From: Keith Henson (hkhenson@rogers.com)
Date: Tue 02 Aug 2005 - 03:56:17 GMT
At 05:12 PM 01/08/05 -0400, Lawry de Bivort wrote:
>Greetings everyone,
>
>Keith, I would suggest a slight modification to your: "the only time an idea
>
>is not a meme is if someone thinks of it and never shares the idea with
>anyone", to "the only time an idea is not a meme is if someone thinks of it
>and never shares the idea with anyone, OR, if the originator shares it with
>another, but the other does not accept it and in turn pass it on."
>
>In other words, a meme is self-disseminating (through the medium of people);
>if it fails to disseminate, through spoken by its originator, it does not
>qualify as a meme.
That's kind of a fine point. Is it a meme if the second person accepts it
but dies before passing it on?
But either way, the point is that if you are using the word "meme" instead
of using the word "idea," you are concerned about spread or replication of
an idea. In that case the idea under discussion is almost always a meme.

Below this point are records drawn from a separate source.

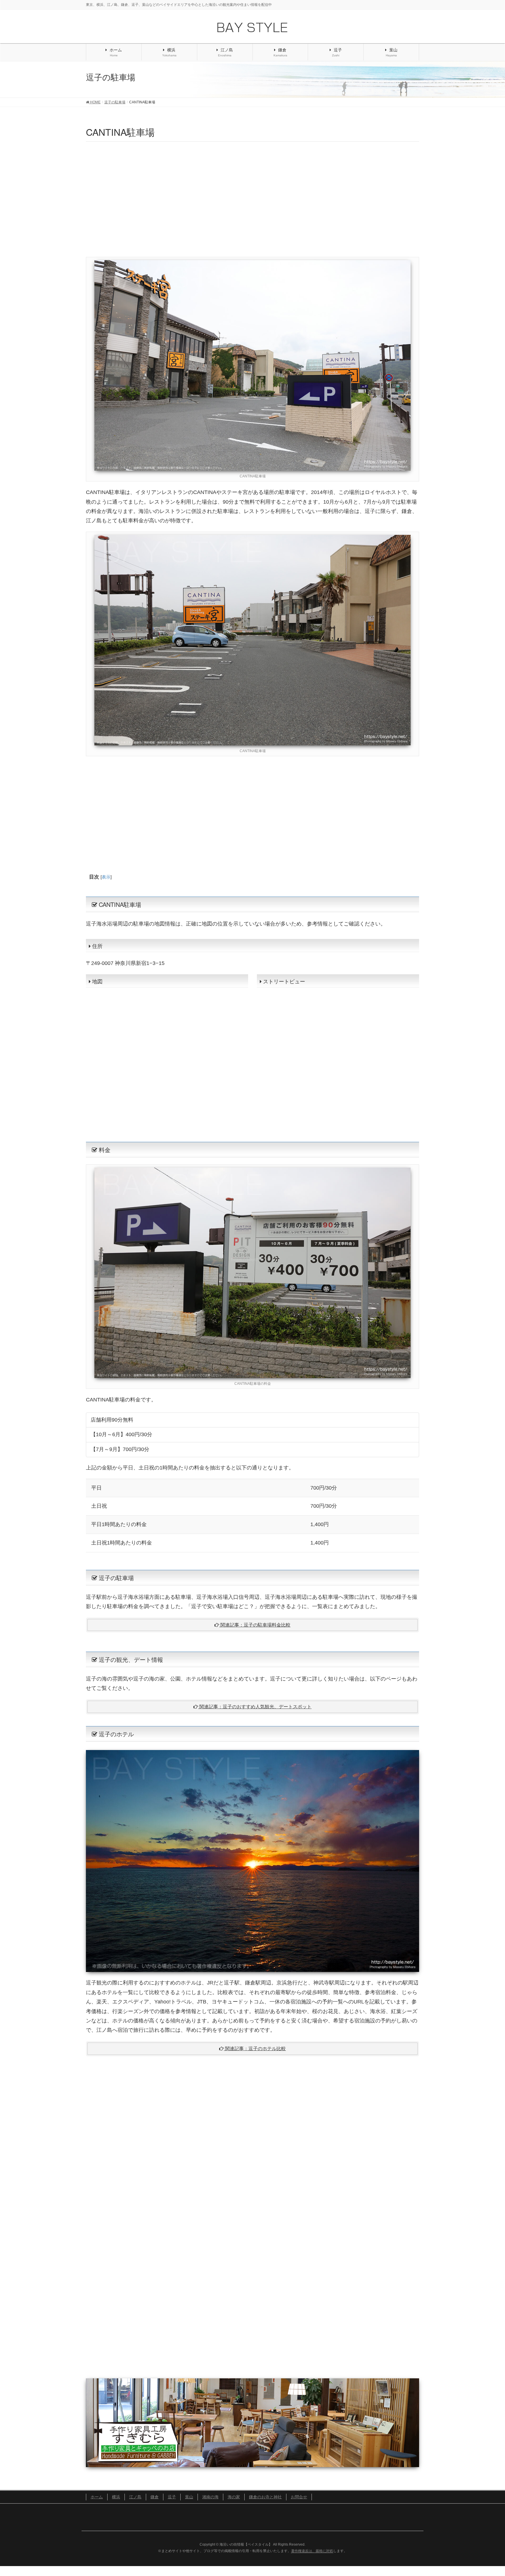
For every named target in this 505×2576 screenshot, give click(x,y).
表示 (106, 876)
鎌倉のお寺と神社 (265, 2497)
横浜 (116, 2497)
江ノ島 (135, 2497)
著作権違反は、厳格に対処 (312, 2551)
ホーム (97, 2497)
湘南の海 (210, 2497)
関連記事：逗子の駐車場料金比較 (254, 1624)
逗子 (172, 2497)
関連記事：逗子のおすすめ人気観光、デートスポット (255, 1706)
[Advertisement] (252, 198)
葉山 (189, 2497)
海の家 (234, 2497)
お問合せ (299, 2497)
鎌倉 (155, 2497)
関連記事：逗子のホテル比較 (255, 2048)
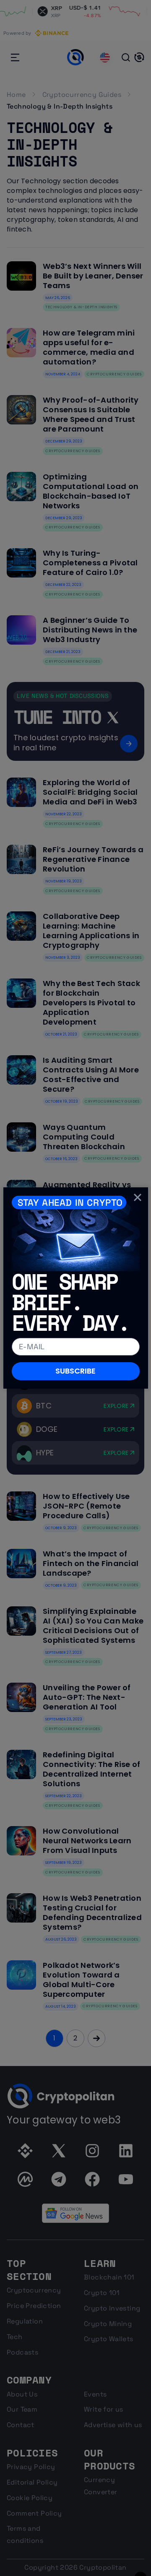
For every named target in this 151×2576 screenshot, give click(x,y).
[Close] (138, 1197)
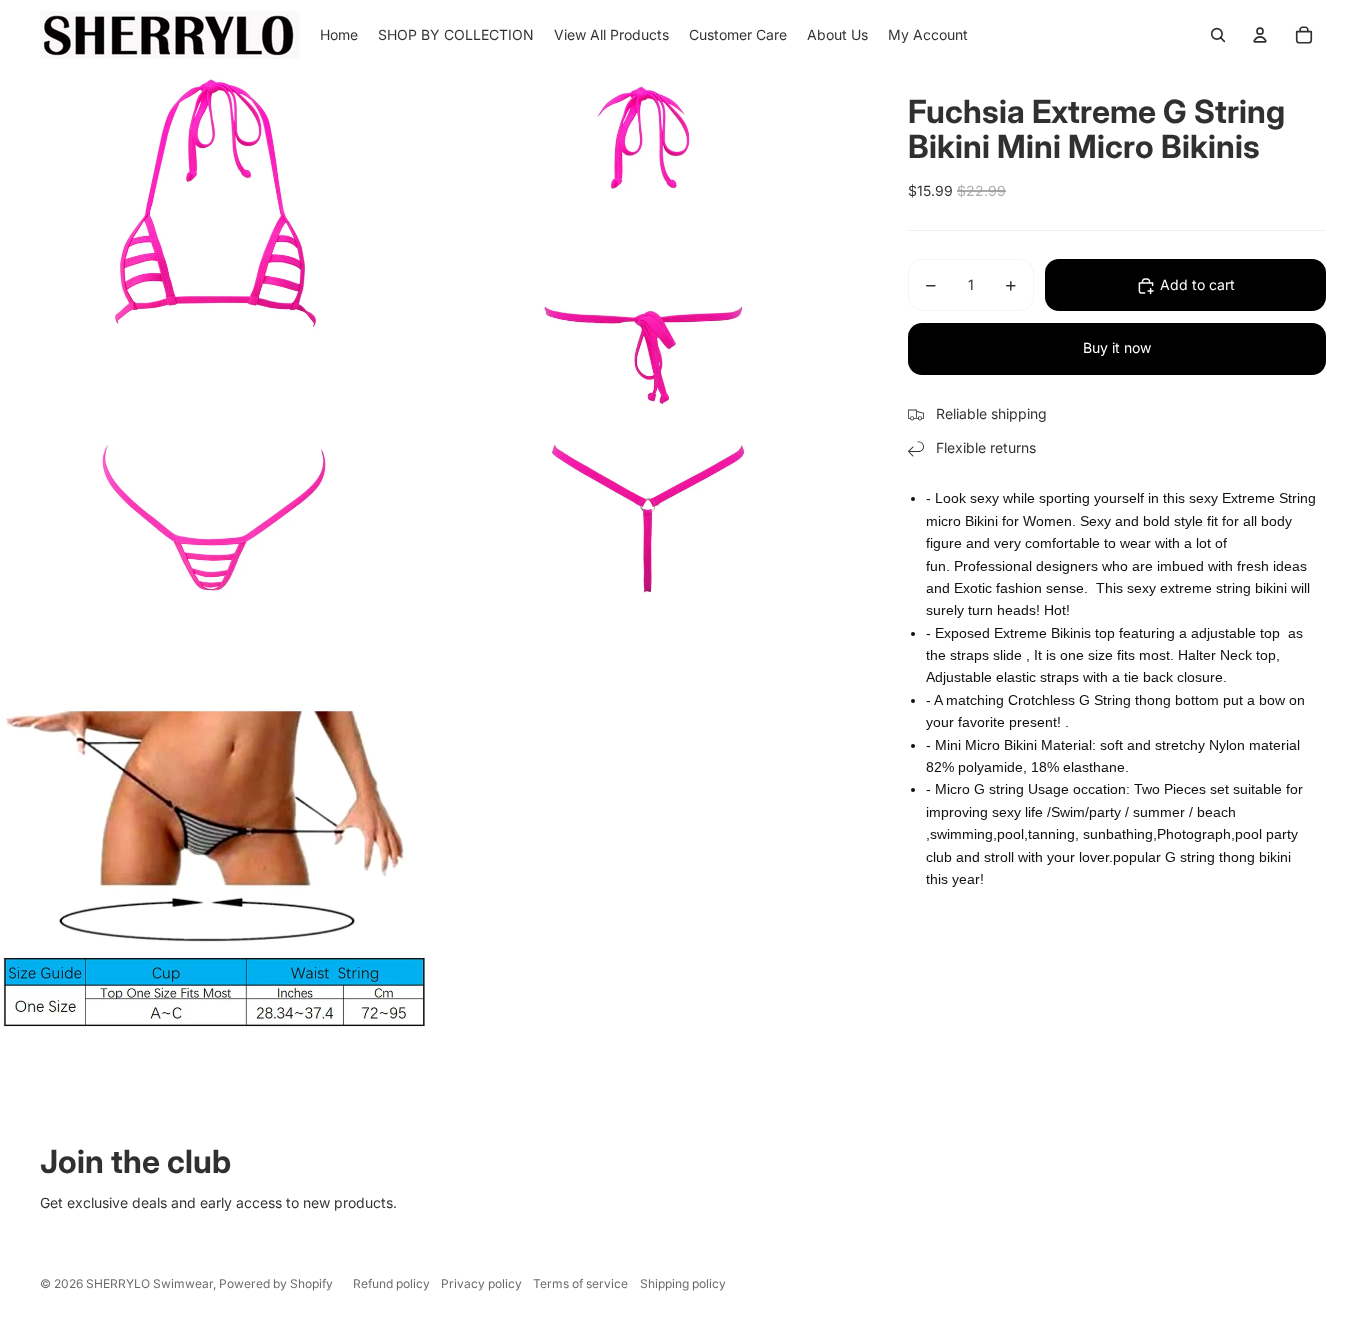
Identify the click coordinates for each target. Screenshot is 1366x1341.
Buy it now (1117, 348)
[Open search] (1218, 35)
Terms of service (580, 1283)
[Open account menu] (1260, 35)
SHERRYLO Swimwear (149, 1283)
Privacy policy (481, 1283)
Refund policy (391, 1283)
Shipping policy (683, 1283)
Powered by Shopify (276, 1283)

Memetics is concerned with spreading, replicating much like
epidemiology. Is it an epidemic if one person catches SARS from another?
Of course this is hair splitting like the fact that any idea that can be
conveyed to another person is a potential meme.
I don't mind your modification. Either way it shows the essential
different uses of words that differ only a little.
And people who grasp the meme concept would understand it either way.